SOURCE:
-- -- --

A lot of what you said makes sense, but I still think shows can influence each other when fresh ideas are getting scarce. Some of the intersection points bewteen ST and LIS seem more than coincidental, and neither show was above borrowing from FORBIDDEN PLANET.
You just explained it. Every creative work draws on earlier influences. So when two roughly contemporary works seem similar in certain ways, it's probably because they're both drawing on the same pre-existing pool of cultural influences, not because they're directly imitating each other. Like I said, writers try very hard to distinguish their work from the direct competition, because that betters their chances of selling it. But they and their competitors are still part of the same culture, still influenced by the same history and tradition, so some parallels are inevitable.
Consider those photos you posted of the LIS aliens (which I believe were originally made for the final scene of the unaired pilot and then repurposed later in the season) and the Vians in "The Empath." The similarities in shape are clear, but they both strike me as being exaggerations of the contours of the supraorbital ridges and temporal lines of the human skull. The skull is an image that's been part of human culture forever -- it's probably one of the most ancient bits of iconography there is -- so it's natural that many different artists would be influenced by it. So it's not at all unlikely that the LiS and ST makeup creators would've independently designed similar makeups, because they were both drawing on the same source, the human skull.
As for "The Cage" and "The Keeper," alien-zoo stories existed well before either episode; examples include Robert Silverberg's 1956 story "Collecting Team," the 1957 story "The Cage" (yes!) by A. Bertram Chandler, the 1960
Twilight Zone episode "People Are Alike All Over," and the original
Planet of the Apes novel from 1963. Given how long humans have been keeping animals in zoos, the question "what if someone turned the tables?" is an obvious one as soon as you contemplate the idea of aliens more advanced than us. It's also just a slight variation on the standard "heroes captured and imprisoned" trope that drives countless works of fiction. Again, the concept is so elementary and ubiquitous that it doesn't even remotely suggest deliberate imitation.

-- -- --

EXERCISE TASKS:
- a) Answer these questions about the post on shared creative influences:
(i) Which work does the writer say neither show was above borrowing from?
(ii) What image does the writer say both sets of alien makeups appear to exaggerate?
(iii) In what year was Robert Silverberg's story "Collecting Team" published?
- b) Rewrite the post from "You just explained" up to and including "parallels are inevitable.", with "competitors" changed to "rivals".
The data that comes next has nothing to do with the post.

PROVIDED MATERIAL:

-- -- --

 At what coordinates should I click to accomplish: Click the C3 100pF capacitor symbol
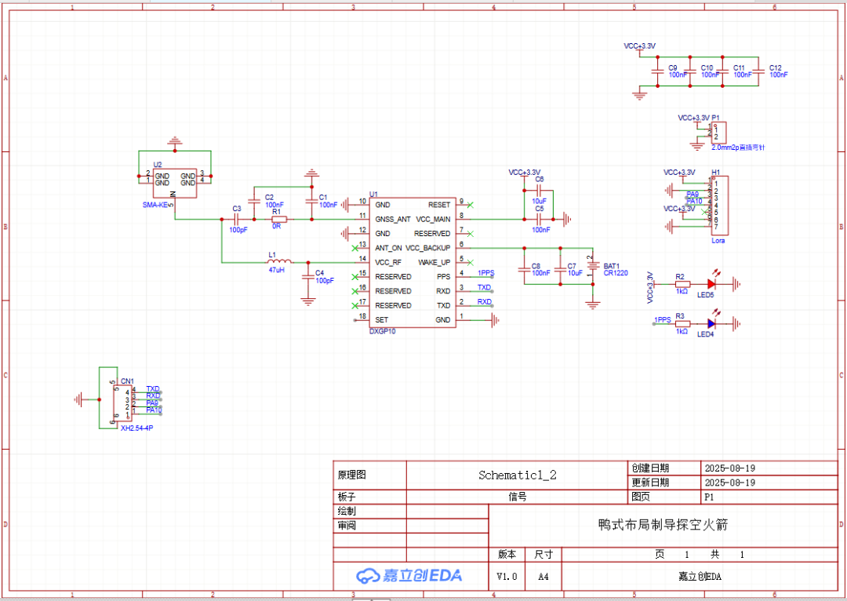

-- -- --

CORRECT ANSWERS:
- a)
(i) FORBIDDEN PLANET
(ii) The human skull
(iii) 1956

- b)
You just explained it. Every creative work draws on earlier influences. So when two roughly contemporary works seem similar in certain ways, it's probably because they're both drawing on the same pre-existing pool of cultural influences, not because they're directly imitating each other. Like I said, writers try very hard to distinguish their work from the direct competition, because that betters their chances of selling it. But they and their rivals are still part of the same culture, still influenced by the same history and tradition, so some parallels are inevitable.